Acting Prime Minister and Minister of Tourism Richard Sealy yesterday revealed that consideration was being given to erecting a monument in honour of people who had worked at sea. He made the announcement at a service at the Church Of The Nazarene, in Collymore Rock, St Michael, that marked the start of Maritime Week 2014.
“We also take this opportunity to acknowledge the tremendous work that has been done for Barbados by seafarers,” Sealy said. “I think it’s important that we also give thanks during this Maritime Week for this work and also to make sure, going forward, that others who decided to make a living as seafarers can be assured of proper conditions of labour.”
A day earlier, an event was held at the Bay Street Esplanade to celebrate Seafarer’s Day. At that time, the minister disclosed that Government was moving to strengthen the laws that dealt with conditions of work for people employed at sea.
Noting the “huge sacrifices” made and “yeoman service” given by seafarers, Sealy said his administration was actively reviewing current legislation. He said this would complement the Maritime Labour Convention that went into effect in Barbados on June 20.
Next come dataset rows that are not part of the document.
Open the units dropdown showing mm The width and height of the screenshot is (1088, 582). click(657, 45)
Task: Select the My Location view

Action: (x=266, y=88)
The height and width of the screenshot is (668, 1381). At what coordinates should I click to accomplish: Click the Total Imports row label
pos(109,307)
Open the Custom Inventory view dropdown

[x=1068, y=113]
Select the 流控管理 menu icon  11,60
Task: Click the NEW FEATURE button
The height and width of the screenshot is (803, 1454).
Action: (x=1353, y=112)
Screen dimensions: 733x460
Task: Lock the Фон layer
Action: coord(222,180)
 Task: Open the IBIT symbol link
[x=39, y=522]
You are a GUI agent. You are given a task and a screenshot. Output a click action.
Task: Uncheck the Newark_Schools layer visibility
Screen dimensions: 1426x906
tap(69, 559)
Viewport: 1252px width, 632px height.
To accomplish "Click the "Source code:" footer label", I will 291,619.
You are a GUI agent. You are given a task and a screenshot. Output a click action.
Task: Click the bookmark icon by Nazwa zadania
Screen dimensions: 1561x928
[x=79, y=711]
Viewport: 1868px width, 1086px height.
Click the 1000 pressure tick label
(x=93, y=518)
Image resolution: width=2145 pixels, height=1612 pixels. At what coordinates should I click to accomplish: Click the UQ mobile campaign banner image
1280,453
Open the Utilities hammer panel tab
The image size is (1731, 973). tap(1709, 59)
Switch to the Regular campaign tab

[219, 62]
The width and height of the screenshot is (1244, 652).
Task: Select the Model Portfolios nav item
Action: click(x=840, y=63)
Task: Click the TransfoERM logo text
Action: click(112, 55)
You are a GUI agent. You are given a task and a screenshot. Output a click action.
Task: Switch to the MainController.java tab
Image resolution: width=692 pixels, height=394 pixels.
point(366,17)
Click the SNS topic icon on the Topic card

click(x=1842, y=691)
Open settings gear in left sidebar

“The Maritime Labour Convention addresses the conditions of employment and the minimum requirements for seafarers to work on ships,” Sealy explained. “I cannot overemphasize the importance of this convention –– oft-times called the Seafarer’s Bill Of Rights –– to the promotion and securing of safe and secure working conditions.
“Barbados already has in place national laws with respect to, inter alia, crew agreements, seafarers’ hours of work and rest and repatriation. However, my ministry is actively reviewing the legislation so as to strengthen the national requirements.”
During the short ceremony, Sealy announced that Gershon Shepherd had won the Minister’s Prize for being most outstanding student in maritime studies at the Samuel Jackman Prescod Polytechnic.